● AIM OF THE EXERCISE
Convert the records below into a JSON list of strings, with one string per line and no blank lines.

Dataset records

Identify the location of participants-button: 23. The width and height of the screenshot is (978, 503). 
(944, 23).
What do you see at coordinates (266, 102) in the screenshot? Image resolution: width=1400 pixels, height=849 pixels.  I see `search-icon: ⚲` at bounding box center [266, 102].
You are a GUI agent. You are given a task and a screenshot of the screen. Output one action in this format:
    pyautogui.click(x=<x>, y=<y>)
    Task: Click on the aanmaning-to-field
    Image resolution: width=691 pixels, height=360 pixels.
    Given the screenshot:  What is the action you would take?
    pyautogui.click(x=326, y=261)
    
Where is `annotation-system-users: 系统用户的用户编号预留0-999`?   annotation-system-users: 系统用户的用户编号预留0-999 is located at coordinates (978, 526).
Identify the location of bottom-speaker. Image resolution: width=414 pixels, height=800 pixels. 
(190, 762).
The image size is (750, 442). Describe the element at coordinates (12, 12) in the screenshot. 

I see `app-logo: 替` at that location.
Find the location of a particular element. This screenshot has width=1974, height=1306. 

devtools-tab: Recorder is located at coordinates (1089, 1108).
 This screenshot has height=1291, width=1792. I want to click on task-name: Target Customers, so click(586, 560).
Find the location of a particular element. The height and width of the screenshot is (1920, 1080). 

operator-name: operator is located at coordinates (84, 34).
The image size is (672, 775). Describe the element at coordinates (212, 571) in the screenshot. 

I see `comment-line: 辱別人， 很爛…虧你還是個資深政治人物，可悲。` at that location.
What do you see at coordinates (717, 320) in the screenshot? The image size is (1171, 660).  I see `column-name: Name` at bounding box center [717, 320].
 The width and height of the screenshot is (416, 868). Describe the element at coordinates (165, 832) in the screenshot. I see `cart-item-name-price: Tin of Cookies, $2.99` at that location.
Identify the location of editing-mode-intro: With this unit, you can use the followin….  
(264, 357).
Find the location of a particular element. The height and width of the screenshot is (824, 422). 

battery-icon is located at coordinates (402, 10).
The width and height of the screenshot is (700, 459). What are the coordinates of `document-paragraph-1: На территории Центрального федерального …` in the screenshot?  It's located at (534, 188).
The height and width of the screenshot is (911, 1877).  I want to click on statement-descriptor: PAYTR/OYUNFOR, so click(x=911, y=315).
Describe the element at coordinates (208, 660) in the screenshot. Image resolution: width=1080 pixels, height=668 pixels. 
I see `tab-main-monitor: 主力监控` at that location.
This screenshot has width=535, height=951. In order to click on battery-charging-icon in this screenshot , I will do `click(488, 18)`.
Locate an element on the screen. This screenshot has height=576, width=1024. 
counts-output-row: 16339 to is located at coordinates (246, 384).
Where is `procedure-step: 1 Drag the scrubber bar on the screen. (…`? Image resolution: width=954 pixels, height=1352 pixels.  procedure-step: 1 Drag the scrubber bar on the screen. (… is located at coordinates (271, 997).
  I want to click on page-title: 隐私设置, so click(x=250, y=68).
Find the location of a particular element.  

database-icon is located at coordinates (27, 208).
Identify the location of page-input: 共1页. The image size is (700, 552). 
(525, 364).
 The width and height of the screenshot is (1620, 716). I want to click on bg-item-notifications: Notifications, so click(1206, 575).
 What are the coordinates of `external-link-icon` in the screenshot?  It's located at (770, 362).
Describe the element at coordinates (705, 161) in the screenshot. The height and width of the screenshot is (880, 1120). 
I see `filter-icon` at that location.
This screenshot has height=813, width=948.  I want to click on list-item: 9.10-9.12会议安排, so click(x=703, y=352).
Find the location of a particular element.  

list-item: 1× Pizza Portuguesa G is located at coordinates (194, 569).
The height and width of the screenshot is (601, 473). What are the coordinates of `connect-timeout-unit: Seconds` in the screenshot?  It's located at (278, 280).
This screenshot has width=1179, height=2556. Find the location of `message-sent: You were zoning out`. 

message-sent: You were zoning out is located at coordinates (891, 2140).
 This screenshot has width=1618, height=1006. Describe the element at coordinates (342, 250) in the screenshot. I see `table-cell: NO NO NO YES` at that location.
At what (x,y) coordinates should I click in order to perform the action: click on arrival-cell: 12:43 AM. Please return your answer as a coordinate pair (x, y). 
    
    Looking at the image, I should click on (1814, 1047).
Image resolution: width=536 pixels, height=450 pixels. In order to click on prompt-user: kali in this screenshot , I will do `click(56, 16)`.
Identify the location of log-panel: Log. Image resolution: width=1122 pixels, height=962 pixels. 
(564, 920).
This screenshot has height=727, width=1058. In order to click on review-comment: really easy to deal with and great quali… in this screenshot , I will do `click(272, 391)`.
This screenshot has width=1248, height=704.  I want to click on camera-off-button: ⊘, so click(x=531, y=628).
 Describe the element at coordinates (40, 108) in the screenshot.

● WORKED SOLUTION
[
  "Identify the location of participants-button: 23. The width and height of the screenshot is (978, 503). ",
  "(944, 23).",
  "What do you see at coordinates (266, 102) in the screenshot? Image resolution: width=1400 pixels, height=849 pixels.  I see `search-icon: ⚲` at bounding box center [266, 102].",
  "You are a GUI agent. You are given a task and a screenshot of the screen. Output one action in this format:",
  "    pyautogui.click(x=<x>, y=<y>)",
  "    Task: Click on the aanmaning-to-field",
  "    Image resolution: width=691 pixels, height=360 pixels.",
  "    Given the screenshot:  What is the action you would take?",
  "    pyautogui.click(x=326, y=261)",
  "Where is `annotation-system-users: 系统用户的用户编号预留0-999`?   annotation-system-users: 系统用户的用户编号预留0-999 is located at coordinates (978, 526).",
  "Identify the location of bottom-speaker. Image resolution: width=414 pixels, height=800 pixels. ",
  "(190, 762).",
  "The image size is (750, 442). Describe the element at coordinates (12, 12) in the screenshot. ",
  "I see `app-logo: 替` at that location.",
  "Find the location of a particular element. This screenshot has width=1974, height=1306. ",
  "devtools-tab: Recorder is located at coordinates (1089, 1108).",
  " This screenshot has height=1291, width=1792. I want to click on task-name: Target Customers, so click(586, 560).",
  "Find the location of a particular element. The height and width of the screenshot is (1920, 1080). ",
  "operator-name: operator is located at coordinates (84, 34).",
  "The image size is (672, 775). Describe the element at coordinates (212, 571) in the screenshot. ",
  "I see `comment-line: 辱別人， 很爛…虧你還是個資深政治人物，可悲。` at that location.",
  "What do you see at coordinates (717, 320) in the screenshot? The image size is (1171, 660).  I see `column-name: Name` at bounding box center [717, 320].",
  " The width and height of the screenshot is (416, 868). Describe the element at coordinates (165, 832) in the screenshot. I see `cart-item-name-price: Tin of Cookies, $2.99` at that location.",
  "Identify the location of editing-mode-intro: With this unit, you can use the followin….  ",
  "(264, 357).",
  "Find the location of a particular element. The height and width of the screenshot is (824, 422). ",
  "battery-icon is located at coordinates (402, 10).",
  "The width and height of the screenshot is (700, 459). What are the coordinates of `document-paragraph-1: На территории Центрального федерального …` in the screenshot?  It's located at (534, 188).",
  "The height and width of the screenshot is (911, 1877).  I want to click on statement-descriptor: PAYTR/OYUNFOR, so click(x=911, y=315).",
  "Describe the element at coordinates (208, 660) in the screenshot. Image resolution: width=1080 pixels, height=668 pixels. ",
  "I see `tab-main-monitor: 主力监控` at that location.",
  "This screenshot has width=535, height=951. In order to click on battery-charging-icon in this screenshot , I will do `click(488, 18)`.",
  "Locate an element on the screen. This screenshot has height=576, width=1024. ",
  "counts-output-row: 16339 to is located at coordinates (246, 384).",
  "Where is `procedure-step: 1 Drag the scrubber bar on the screen. (…`? Image resolution: width=954 pixels, height=1352 pixels.  procedure-step: 1 Drag the scrubber bar on the screen. (… is located at coordinates (271, 997).",
  "  I want to click on page-title: 隐私设置, so click(x=250, y=68).",
  "Find the location of a particular element.  ",
  "database-icon is located at coordinates (27, 208).",
  "Identify the location of page-input: 共1页. The image size is (700, 552). ",
  "(525, 364).",
  " The width and height of the screenshot is (1620, 716). I want to click on bg-item-notifications: Notifications, so click(1206, 575).",
  " What are the coordinates of `external-link-icon` in the screenshot?  It's located at (770, 362).",
  "Describe the element at coordinates (705, 161) in the screenshot. The height and width of the screenshot is (880, 1120). ",
  "I see `filter-icon` at that location.",
  "This screenshot has height=813, width=948.  I want to click on list-item: 9.10-9.12会议安排, so click(x=703, y=352).",
  "Find the location of a particular element.  ",
  "list-item: 1× Pizza Portuguesa G is located at coordinates (194, 569).",
  "The height and width of the screenshot is (601, 473). What are the coordinates of `connect-timeout-unit: Seconds` in the screenshot?  It's located at (278, 280).",
  "This screenshot has width=1179, height=2556. Find the location of `message-sent: You were zoning out`. ",
  "message-sent: You were zoning out is located at coordinates (891, 2140).",
  " This screenshot has width=1618, height=1006. Describe the element at coordinates (342, 250) in the screenshot. I see `table-cell: NO NO NO YES` at that location.",
  "At what (x,y) coordinates should I click in order to perform the action: click on arrival-cell: 12:43 AM. Please return your answer as a coordinate pair (x, y). ",
  "    Looking at the image, I should click on (1814, 1047).",
  "Image resolution: width=536 pixels, height=450 pixels. In order to click on prompt-user: kali in this screenshot , I will do `click(56, 16)`.",
  "Identify the location of log-panel: Log. Image resolution: width=1122 pixels, height=962 pixels. ",
  "(564, 920).",
  "This screenshot has height=727, width=1058. In order to click on review-comment: really easy to deal with and great quali… in this screenshot , I will do `click(272, 391)`.",
  "This screenshot has width=1248, height=704.  I want to click on camera-off-button: ⊘, so click(x=531, y=628).",
  " Describe the element at coordinates (40, 108) in the screenshot."
]